Saat ini, pemerintah melalui Permendagri Nomor 73 Tahun 2022 telah mengatur bahwa jumlah karakter nama maksimal adalah 60 karakter, termasuk spasi.
Aturan tersebut dibuat agar proses pencatatan administrasi kependudukan lebih mudah, terutama ketika data harus terintegrasi dengan berbagai sistem digital milik pemerintah.
Meski begitu, nama-nama yang sudah tercatat sebelum aturan tersebut berlaku tetap menjadi bagian dari database kependudukan nasional.
Di tengah munculnya nama-nama unik yang terinspirasi budaya modern, nama tradisional ternyata masih tetap menjadi pilihan utama masyarakat.
Dukcapil mencatat Nurhayati masih menjadi nama perempuan yang paling banyak digunakan di Indonesia.
Sementara itu, nama belakang Putri menjadi salah satu nama yang paling sering ditemukan.
Khusus di wilayah Jawa, nama Sulastri tercatat sebagai salah satu nama perempuan yang cukup populer.

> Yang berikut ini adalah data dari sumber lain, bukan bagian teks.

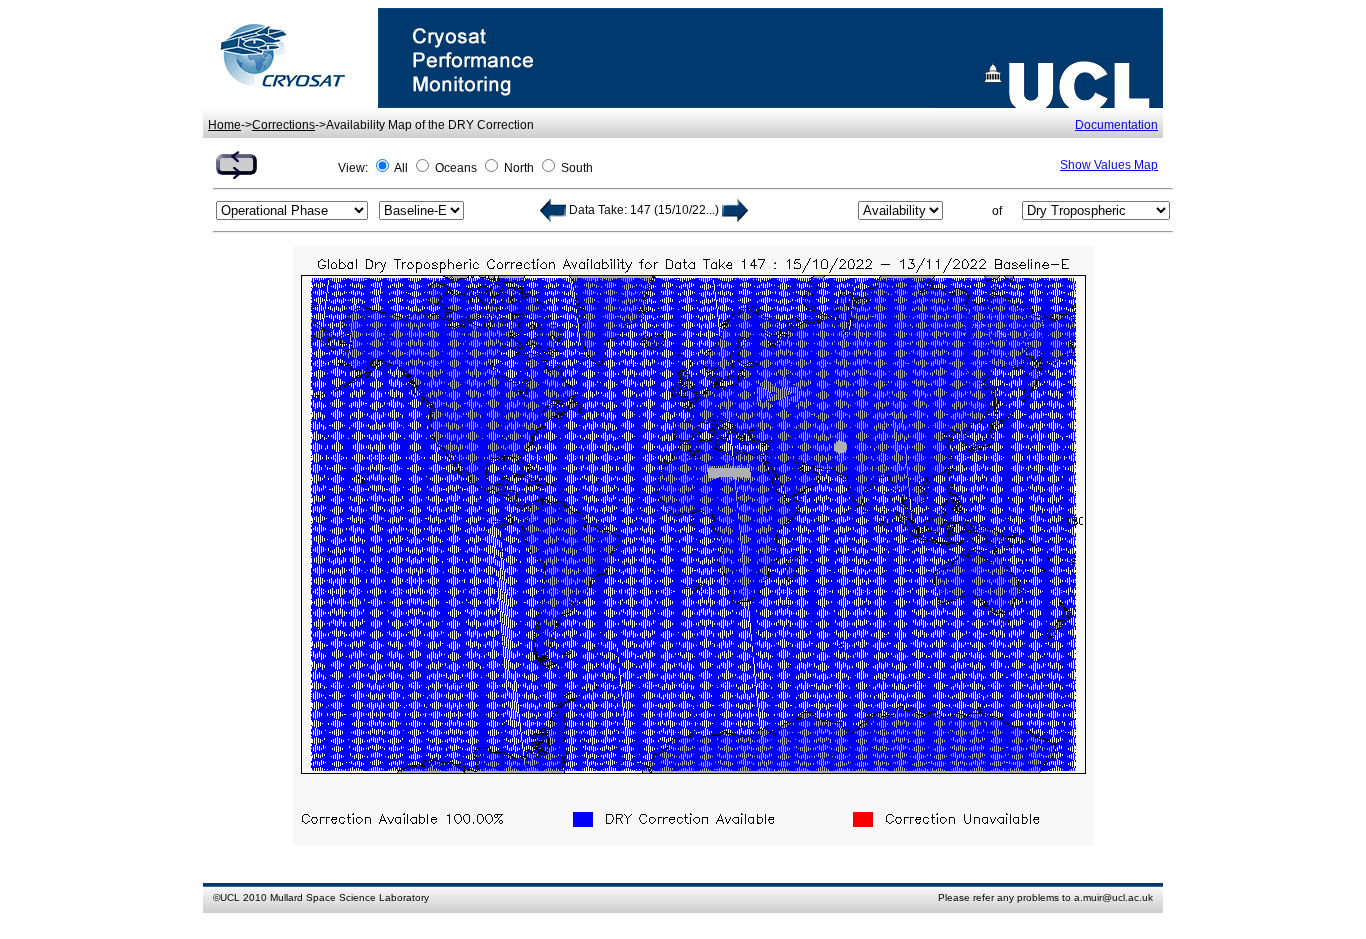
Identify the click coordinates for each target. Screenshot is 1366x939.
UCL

Selain nama populer, Dukcapil juga mengungkap sejumlah huruf yang jarang digunakan sebagai awalan nama depan warga Indonesia, huruf tersebut antara lain X, Q, O, V, dan U.
Beragam data tersebut memperlihatkan bahwa nama masyarakat Indonesia terus mengalami perubahan seiring perkembangan zaman.
Nama tradisional tetap bertahan, sementara pengaruh budaya global mulai melahirkan nama-nama baru yang sebelumnya jarang ditemukan.